Tuesday, March 17, 2015

A Year Long Quest to Read: Book 4

I have now read four books this year and each one has been relatively heavy. I started off with Selling Water by the River thinking about the Church and Jesus and where the former gets in the way of the latter. I moved to a novel, American Gods, which dealt with belief in a wide array of ways. Third was It's God's Church, a book that dealt with the life and legacy of D.S. Warner, one of the founding voices of my particular stream of Christian belief. And then I searched for what my next book would be, I found one on my wife's bookcase that fit a certain criteria and thought that it would be a relatively fun read that I could just react to without much deep thinking. HAHA! That one didn't turn out the way I planned.

For my fourth entry [of 26] I choose to knock off #19 A book you were supposed to read in school, but didn't. Little known fact, I have always loved to read, unless I had to, and then I hated it. The truth if the matter is that y education would have been a much deeper one if I would have read all of the books that I was assigned, unfortunately that was not the case. For this particular book I reached back into undergrad, to an American History class taught by Dr. Brian Dirck. My fourth book was Confederates in the Attic by Tony Horwitz.

Confederates in the Attic, is part travelogue, part history, and part sociological examination, mixed with a little humor, a little nostalgia, and a lot of racial issues.

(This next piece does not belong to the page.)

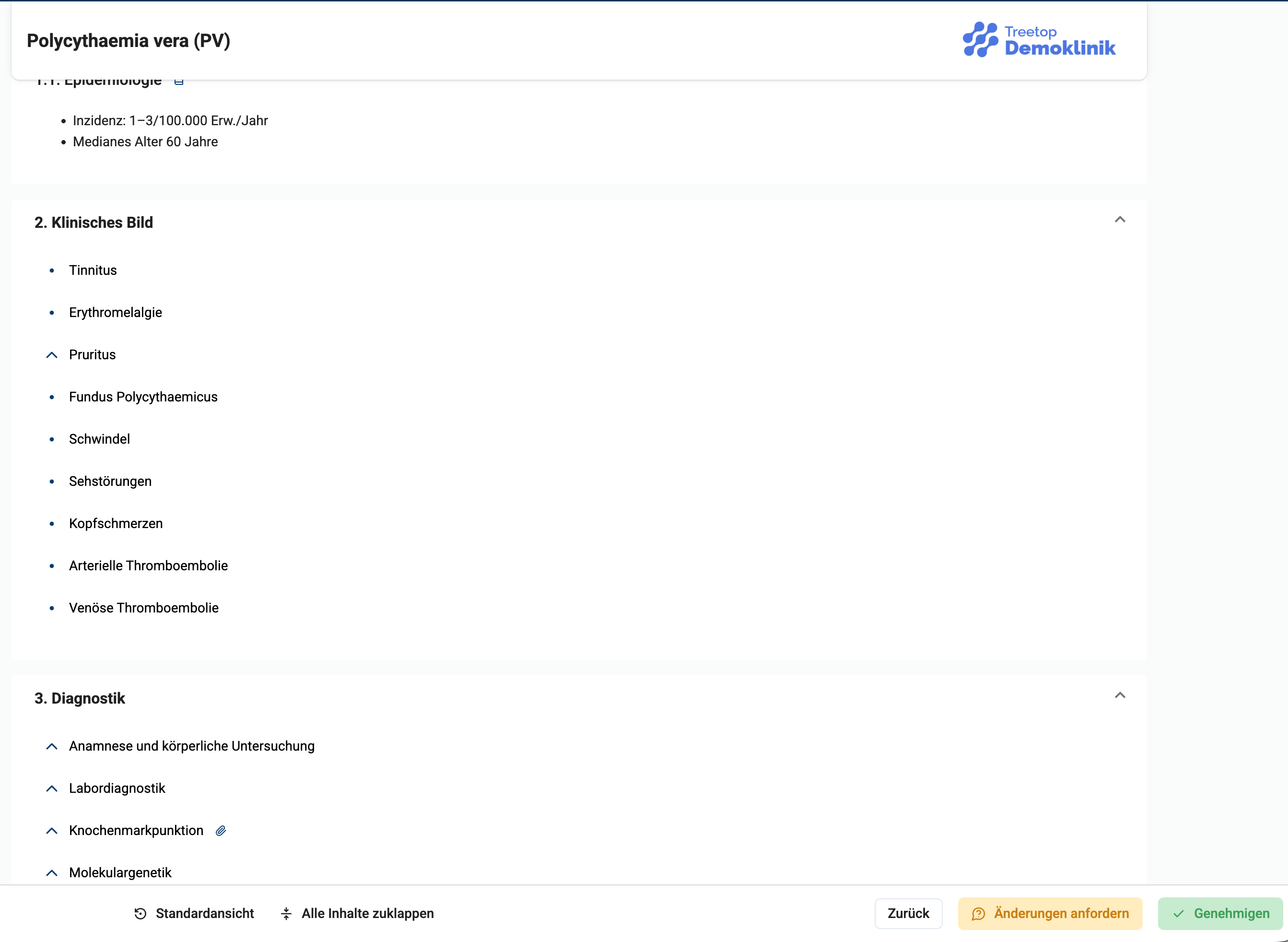Click the document icon next to Epidemiologie

(x=179, y=82)
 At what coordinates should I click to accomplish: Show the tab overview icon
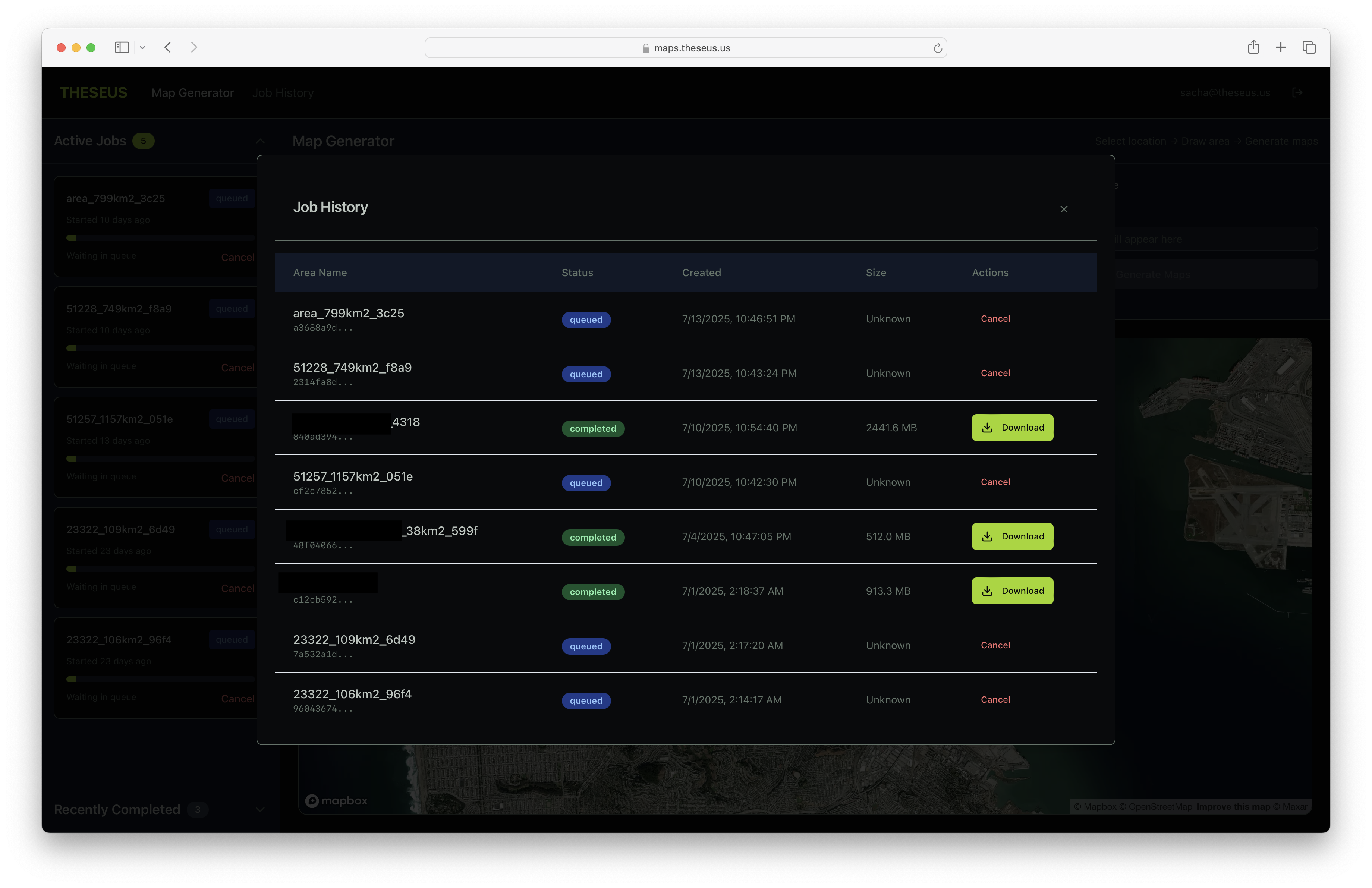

[as always if you are merely interested in my barebones comment on the book, scroll down]

I finished the final 3 chapters late last night and waited until now to write this post, in truth I could have waited longer for what is found in this book will affect me for years to come. This year will be the 160th anniversary of the end of the Civil War and 50 years from Selma, and yet what Mr. Horwitz uncovered 17+ years ago rings as true today as it did then, whichever then you would like to point to.

As a student of history I would not argue that the Civil War was fought because of the institution of slavery anymore than I would that WWII was fought because of the treatment of Jews under the Nazis, and I write that with a large amount of sadness on both fronts. The Civil War was about a clash of economies, a clash of ideologies, a clash of temperaments and the end of slavery was at least as much about the needs of the North as it was about the morality of the issue. Abraham Lincoln himself stated that if the Union could be saved by freeing no slaves he would do that, if it meant freeing every slave, he would do that. Even the Emancipation Proclamation, which we hold in such high esteem, stated only that the slaves in the states that were in rebellion were to be free, not in the border states where slavery was still legal. It wasn't until over two years later when the 13th Amendment was ratified that slavery was finally declared illegal throughout the nation.

As a half caucasian half hispanic man I wish I could say that we have come all the way in the past 160, 50 or even 17 years, but we have not. The events of the past year alone tells us the truth on that matter. Are we better off than we were back then? That depends on how you define the term 'we' in that sentence. As Mr. Horwitz finds in his book there are still a number of Americans that would more than likely answer, no, and not all of those people would be white. We have gone from slavery to Jim Crow to legal segregation to equality to volunteered segregation, which makes me wonder if we ever actually reached equality in the first place.

[I realize that while I am a good little way into this post I have mainly not talked about the nuts and bolts of Confederates in the Attic but rather talked about my thoughts based on what I read. This leads me to believe that this is less a book review and more a review of how the book worked on me, but let me try to at least give you a little bit about the book as well.]

At base Confederates in the Attic is about Mr. Horwitz's travels in 9 Southern/Border states and how the people who live there view the Civil War. He encounters men who live to reenact the battles as realistically as possible, women who carry the memory of near forgotten ancestors, bigots, racists, heroes, and everyday people whose lives have encountered the remnants of the war. He talks with the last Confederate widow, whose husband was in reality a deserter. He interacts with a community reeling from a murder. He finds out the importance that Gone With the Wind has for the Japanese. Along the way there are many humorous moments, and moments that make your heart weep.

It has now been 24 hours since I finished the book and I am still struggling with certain aspects, which speaks to subtitle of the book, Dispatches from the Unfinished Civil War. 160 years later we are still fighting the war to some degree, but instead of muskets and cannon we use mainly our words, until the undercurrent of anger overflows into the daylight at the next loss of life, be it black or white or brown or red or blue or... This country still has issues with race and sex and creed, we still have a long way to go. MLK Jr.'s dream is still just a dream for a lot of people, and we must continue to break down the walls that exist, especially the ones of our own design.

At base how I feel about this book:
Confederates at times made me laugh, at times made me cringe, and usually made me stop and think about what I was reading, both the good and the bad. Mr. Horwitz knows how to paint a scene and how to paint a character, which is sometimes harder to do when the characters are real living breathing people. At base this was a good read, one that I wouldn't have truly digested as the person I was when I was a college student. It widened my view of the human condition in America, with its historical viewpoint and its look at current [though it was written in 1998] views on race.

Peace and Love,
Pastor K

p.s. Book 5 is almost halfway finished already, so that post should be coming in the next couple days. And yes, 5 is a lot lighter.